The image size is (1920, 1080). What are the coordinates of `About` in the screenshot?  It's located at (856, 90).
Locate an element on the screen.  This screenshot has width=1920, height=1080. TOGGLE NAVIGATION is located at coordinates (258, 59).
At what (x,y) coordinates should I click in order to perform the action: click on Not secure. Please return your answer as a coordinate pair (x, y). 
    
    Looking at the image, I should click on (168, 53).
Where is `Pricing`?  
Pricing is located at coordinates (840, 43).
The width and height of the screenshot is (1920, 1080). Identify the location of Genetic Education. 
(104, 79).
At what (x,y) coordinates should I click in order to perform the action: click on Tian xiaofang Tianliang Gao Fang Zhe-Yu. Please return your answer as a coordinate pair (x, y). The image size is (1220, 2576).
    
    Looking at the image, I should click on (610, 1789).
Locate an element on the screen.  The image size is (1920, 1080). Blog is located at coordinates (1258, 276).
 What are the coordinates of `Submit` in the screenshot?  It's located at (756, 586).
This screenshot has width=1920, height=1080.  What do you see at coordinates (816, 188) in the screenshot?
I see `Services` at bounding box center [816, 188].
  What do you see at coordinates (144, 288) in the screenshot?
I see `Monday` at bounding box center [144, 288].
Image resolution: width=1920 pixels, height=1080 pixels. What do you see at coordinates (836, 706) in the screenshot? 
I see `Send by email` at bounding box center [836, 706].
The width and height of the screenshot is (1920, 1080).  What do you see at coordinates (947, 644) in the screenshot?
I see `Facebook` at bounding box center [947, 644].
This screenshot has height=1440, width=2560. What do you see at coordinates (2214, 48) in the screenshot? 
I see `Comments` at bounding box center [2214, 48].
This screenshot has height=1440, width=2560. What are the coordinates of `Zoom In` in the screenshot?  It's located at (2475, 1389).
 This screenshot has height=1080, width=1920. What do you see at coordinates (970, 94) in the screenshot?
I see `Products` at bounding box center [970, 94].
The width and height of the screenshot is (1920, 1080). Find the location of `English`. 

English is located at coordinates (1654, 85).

----

# The task
Retype the entries word for word, from the line containing "The width and height of the screenshot is (1920, 1080). Find" through the end of the entries, including both of those ends.

# The reply
The width and height of the screenshot is (1920, 1080). Find the location of `English`. 

English is located at coordinates (1654, 85).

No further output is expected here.